Like many presidents in other conflicts, Barack Obama lied the American people into war. The administration presented the issue as one of humanitarian intervention, to save the people of Benghazi from slaughter. Moammar Khadafy, administration officials claimed, threatened murder and mayhem if he recaptured the city.
Ironically, for decades the West did not take his rants seriously -- only when they thought it to their advantage did the U.S. and Europe react. Although he was a nasty character, he had slaughtered no one when his forces reclaimed other territory. In Benghazi, he only threatened those who had taken up arms against him. In fact, the allies never believed their rhetoric. They immediately shifted their objective from civilian protection to regime change, providing just enough military support to upend the balance of forces but not enough to quickly oust him. The world's greatest alliance allowed the low-tech civil war to burn for months, killing thousands. Some humanitarian operation.
Still, the chief advocates of what has come to be called Hillary's war claimed success. Anne-Marie Slaughter, formerly with the Obama State Department, authored a celebratory Financial Times article entitled "Why Libya skeptics were proved badly wrong." Even before the fighting ended she was selling the conflict: "it clearly can be in the U.S. and the West's strategic interest to help social revolutions fighting for the values we espouse and proclaim." The New York Times ran a "news analysis" entitled: "U.S. Tactics in Libya May Be a Model for Other Efforts." Power then was silent about the danger of overdrawing lessons from the Libyan war.
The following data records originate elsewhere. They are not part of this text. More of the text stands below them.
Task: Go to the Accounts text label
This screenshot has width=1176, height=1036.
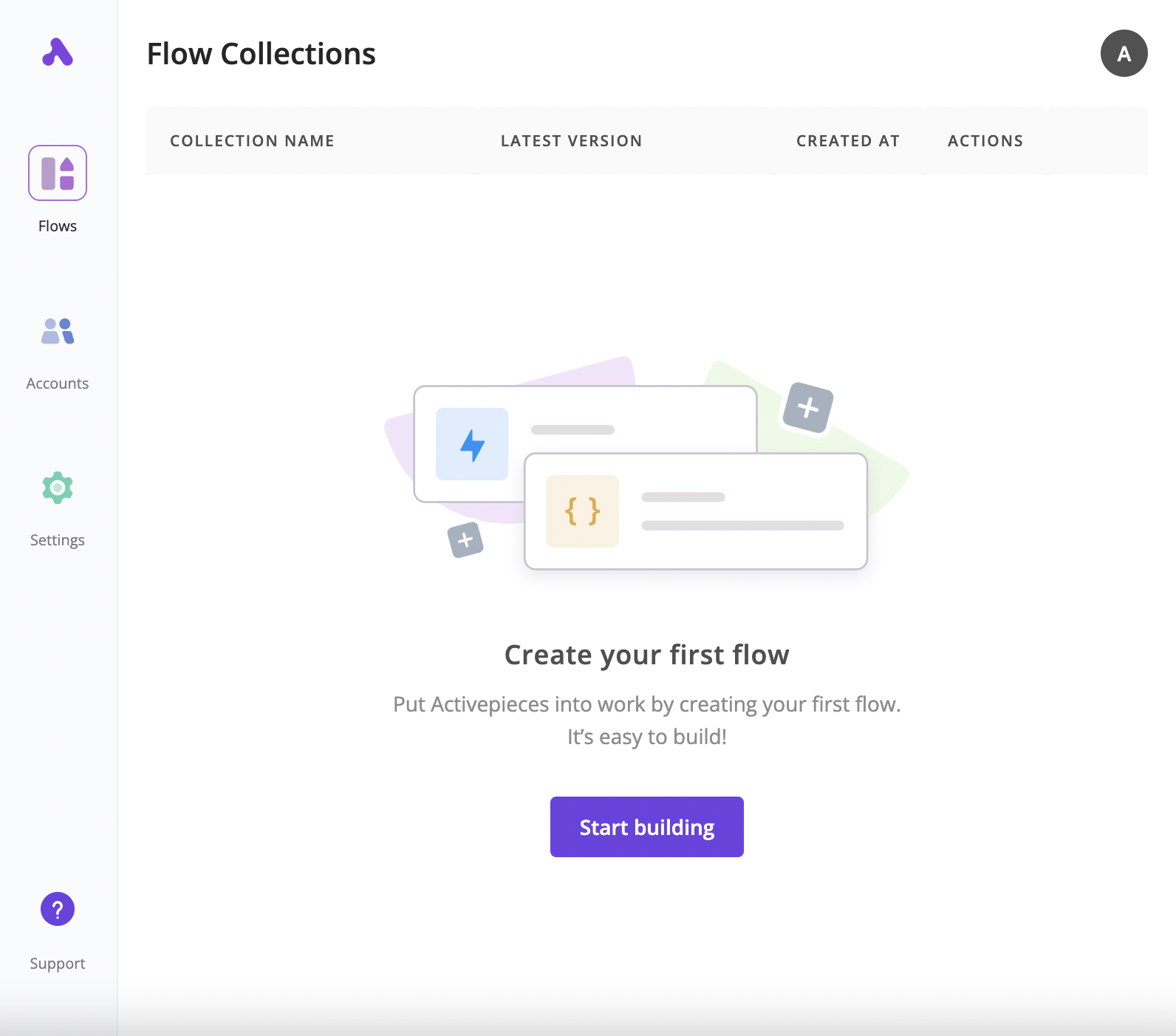Action: click(x=58, y=384)
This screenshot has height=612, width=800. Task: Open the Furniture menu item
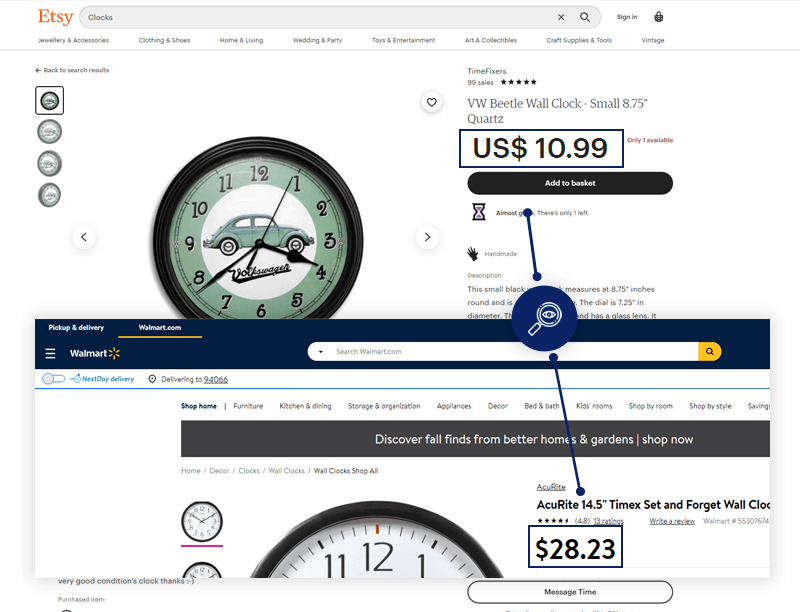[248, 407]
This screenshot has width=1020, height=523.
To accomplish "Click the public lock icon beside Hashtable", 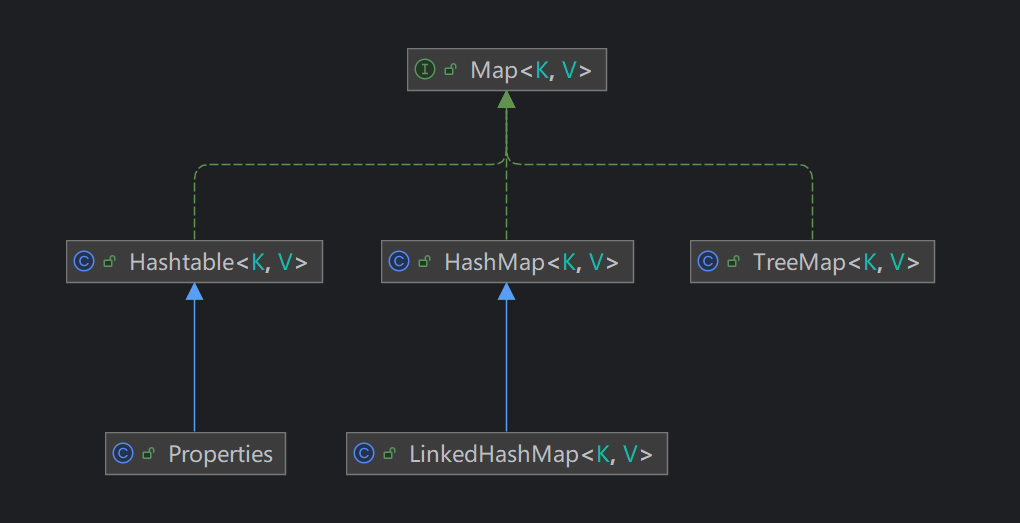I will click(110, 263).
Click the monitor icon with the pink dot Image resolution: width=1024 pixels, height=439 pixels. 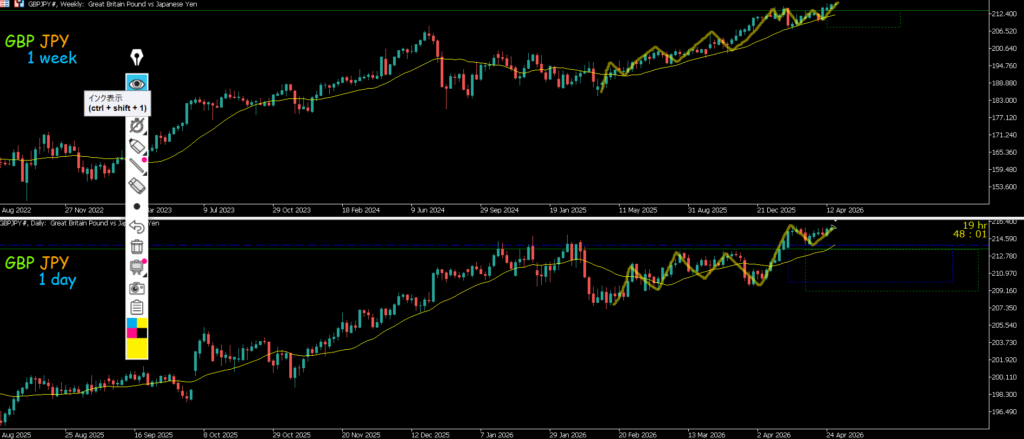click(137, 266)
The War Lobby imagined a beautiful democratic future. Slaughter cited the fact that "The National Transitional Council has a draft constitutional charter that is impressive in scope, aspirations and detail -- including 37 articles on rights, freedoms and governance arrangements." What more could be necessary?
Alas, Libya was an artificial nation. Khadafy held it together through personal rule, not a strong state. When he died political structure vanished. Khadafy was brutally executed; revenge killings and torture were common; black African workers were blamed for the old regime and abused. Khadafy's arsenals were looted, with weapons, including anti-aircraft missiles, flowing outward. The country split apart geographically, ethnically, ideologically, and theologically.
Libya quickly went from disappointment to mess to catastrophe. Wrote the Economist:
Libya has two rival governments, two parliaments, two sets of competing claims to run the central bank and the national oil company, no functioning national police or army, and an array of militias that terrorize the country's six million citizens, plunder what remains of the country's wealth, ruin what little is left of its infrastructure, and torture and kill wherever they are in the ascendency.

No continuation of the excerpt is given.